Olivier Iradukunda, également âgé de 22 ans, travaille lui aussi dans l'usine de transformation. Ses revenus lui ont ouvert, ainsi qu'à sa famille, de nouvelles perspectives d'avenir.

"J'aide mes parents à payer les frais de scolarité de mes frères et je souhaiterais reprendre mes études lorsque j'aurais mis suffisamment d'argent de côté", explique-t-il. Dans l'intervalle, il a commencé à cultiver du maïs sur une parcelle de terre qu'il loue, et il élève aussi des cochons et des volailles pour augmenter ses revenus.

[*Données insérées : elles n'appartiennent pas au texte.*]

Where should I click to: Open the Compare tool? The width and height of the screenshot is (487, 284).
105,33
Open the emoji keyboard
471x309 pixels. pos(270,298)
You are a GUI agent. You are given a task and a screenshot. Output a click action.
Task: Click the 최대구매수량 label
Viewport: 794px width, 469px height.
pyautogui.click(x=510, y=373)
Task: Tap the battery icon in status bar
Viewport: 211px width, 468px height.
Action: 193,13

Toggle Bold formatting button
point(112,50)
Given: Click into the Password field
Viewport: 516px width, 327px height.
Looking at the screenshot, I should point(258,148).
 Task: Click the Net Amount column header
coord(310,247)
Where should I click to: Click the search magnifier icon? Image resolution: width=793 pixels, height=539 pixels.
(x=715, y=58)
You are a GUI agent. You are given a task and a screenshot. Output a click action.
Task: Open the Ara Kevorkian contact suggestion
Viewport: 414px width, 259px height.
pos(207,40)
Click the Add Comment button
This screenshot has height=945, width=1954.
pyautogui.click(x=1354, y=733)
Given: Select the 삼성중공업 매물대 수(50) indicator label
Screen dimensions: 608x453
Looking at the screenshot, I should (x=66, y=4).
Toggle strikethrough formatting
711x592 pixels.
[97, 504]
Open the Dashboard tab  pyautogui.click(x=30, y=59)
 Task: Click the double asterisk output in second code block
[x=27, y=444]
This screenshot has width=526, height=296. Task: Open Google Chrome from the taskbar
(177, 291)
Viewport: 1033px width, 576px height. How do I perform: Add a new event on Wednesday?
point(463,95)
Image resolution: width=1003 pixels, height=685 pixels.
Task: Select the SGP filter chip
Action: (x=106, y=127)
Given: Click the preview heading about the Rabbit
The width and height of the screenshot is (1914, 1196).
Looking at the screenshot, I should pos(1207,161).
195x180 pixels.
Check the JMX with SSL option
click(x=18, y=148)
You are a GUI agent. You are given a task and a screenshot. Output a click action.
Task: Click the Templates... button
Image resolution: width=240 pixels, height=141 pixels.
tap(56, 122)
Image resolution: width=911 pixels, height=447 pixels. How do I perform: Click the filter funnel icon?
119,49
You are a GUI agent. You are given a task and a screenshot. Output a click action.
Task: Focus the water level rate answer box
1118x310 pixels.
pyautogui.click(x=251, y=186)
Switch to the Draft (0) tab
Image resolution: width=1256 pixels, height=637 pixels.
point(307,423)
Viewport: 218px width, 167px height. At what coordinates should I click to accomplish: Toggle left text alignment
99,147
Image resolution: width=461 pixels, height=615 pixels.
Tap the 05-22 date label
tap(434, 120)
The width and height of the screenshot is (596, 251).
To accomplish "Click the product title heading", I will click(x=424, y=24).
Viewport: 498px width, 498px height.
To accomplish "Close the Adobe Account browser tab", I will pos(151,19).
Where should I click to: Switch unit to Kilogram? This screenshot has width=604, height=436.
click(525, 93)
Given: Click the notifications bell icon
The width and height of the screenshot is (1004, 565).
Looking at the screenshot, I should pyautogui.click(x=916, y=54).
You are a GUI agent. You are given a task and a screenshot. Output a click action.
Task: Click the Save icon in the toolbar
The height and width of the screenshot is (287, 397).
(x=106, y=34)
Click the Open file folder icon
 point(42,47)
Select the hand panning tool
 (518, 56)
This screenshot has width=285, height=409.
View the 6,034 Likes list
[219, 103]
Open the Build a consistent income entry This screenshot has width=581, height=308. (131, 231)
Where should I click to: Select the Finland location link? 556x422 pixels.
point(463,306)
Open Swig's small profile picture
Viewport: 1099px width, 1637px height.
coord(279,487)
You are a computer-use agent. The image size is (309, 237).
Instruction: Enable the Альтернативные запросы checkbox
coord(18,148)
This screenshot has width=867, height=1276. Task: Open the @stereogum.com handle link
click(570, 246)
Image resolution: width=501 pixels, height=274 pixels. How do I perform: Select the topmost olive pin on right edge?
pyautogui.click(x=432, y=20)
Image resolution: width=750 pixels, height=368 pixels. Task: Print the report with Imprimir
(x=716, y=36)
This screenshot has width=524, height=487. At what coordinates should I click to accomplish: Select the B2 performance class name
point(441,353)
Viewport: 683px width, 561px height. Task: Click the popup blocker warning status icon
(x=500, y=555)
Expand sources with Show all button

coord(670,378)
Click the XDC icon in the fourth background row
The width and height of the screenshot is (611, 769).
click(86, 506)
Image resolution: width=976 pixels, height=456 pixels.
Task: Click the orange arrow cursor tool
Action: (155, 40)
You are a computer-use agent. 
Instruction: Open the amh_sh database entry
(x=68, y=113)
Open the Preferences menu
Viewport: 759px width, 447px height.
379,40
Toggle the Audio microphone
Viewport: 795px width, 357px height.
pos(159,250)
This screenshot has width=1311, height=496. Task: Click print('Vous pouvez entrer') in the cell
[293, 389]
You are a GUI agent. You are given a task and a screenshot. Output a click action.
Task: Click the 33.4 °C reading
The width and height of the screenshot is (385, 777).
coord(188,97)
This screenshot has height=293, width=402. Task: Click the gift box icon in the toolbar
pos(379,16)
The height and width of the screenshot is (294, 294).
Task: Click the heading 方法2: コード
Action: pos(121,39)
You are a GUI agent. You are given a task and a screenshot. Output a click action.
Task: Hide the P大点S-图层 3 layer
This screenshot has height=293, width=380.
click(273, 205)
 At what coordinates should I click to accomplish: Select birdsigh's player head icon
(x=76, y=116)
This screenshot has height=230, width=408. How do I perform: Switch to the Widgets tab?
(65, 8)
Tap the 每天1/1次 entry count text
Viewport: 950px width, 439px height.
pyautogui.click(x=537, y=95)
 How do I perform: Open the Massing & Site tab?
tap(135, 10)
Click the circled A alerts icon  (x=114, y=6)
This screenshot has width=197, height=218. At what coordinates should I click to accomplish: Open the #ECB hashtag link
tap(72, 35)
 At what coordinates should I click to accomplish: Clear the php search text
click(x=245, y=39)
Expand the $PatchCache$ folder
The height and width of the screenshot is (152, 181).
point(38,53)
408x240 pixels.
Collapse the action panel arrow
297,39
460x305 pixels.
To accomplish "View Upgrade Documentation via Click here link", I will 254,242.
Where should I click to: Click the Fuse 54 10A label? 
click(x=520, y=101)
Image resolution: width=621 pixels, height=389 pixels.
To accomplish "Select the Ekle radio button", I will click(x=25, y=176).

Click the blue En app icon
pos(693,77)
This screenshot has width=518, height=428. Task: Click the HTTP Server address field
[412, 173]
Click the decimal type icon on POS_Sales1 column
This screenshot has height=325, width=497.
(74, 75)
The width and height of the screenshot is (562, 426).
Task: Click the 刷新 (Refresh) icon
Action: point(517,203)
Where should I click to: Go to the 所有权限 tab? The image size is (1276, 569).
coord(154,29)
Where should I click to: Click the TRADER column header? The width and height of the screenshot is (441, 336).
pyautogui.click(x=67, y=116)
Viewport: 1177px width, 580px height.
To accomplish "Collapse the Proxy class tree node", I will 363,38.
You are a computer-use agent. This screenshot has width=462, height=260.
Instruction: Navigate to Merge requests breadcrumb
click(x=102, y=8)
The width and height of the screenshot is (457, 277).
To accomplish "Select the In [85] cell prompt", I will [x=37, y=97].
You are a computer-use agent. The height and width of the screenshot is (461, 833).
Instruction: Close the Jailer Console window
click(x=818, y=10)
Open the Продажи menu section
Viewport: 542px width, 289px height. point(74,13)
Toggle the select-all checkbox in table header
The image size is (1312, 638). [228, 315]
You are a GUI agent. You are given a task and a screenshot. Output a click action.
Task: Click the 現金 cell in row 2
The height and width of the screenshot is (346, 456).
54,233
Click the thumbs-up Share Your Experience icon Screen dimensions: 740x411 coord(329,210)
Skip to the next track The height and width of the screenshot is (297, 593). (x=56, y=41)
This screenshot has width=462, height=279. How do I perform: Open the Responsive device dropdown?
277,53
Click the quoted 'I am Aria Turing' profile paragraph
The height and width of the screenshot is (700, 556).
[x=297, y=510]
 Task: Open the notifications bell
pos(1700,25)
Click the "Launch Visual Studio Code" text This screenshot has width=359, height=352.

Continuer à se développer dans le contexte de la COVID-19

La coopérative ne veut pas en rester là.

"Nous allons poursuivre notre plan de développement, en dépit des effets négatifs de la COVID-19 et du fait qu'il nous reste encore quatre tonnes d'invendus", déclare Jean Damascène Hakuzimana. "Depuis le début, notre histoire a été un lent passage de l'obscurité à la lumière".

La coopérative prévoit toujours un accroissement de ses activités de l'ordre de 70%. Dans cette optique, il faudra faire passer la production de trois à cinq tonnes par an, recruter douze personnes supplémentaires et doubler le nombre de travailleurs temporaires.

Les fonds du PASP ont déjà permis de construire une deuxième usine de transformation, plus moderne. Maintenant que son fournisseur sud-africain a repris ses activités, la coopérative espère que le nouveau séchoir qu'elle avait commandé en début d'année arrivera dans un mois. Elle a également acheté un tracteur, qui devrait être livré en juin.

Les agriculteurs, nombreux à vouloir adhérer à la coopérative, attendent leur tour. Rien d'étonnant à cela: par les avantages qu'elle apporte à ses membres – et à la communauté dans son ensemble – elle change des vies.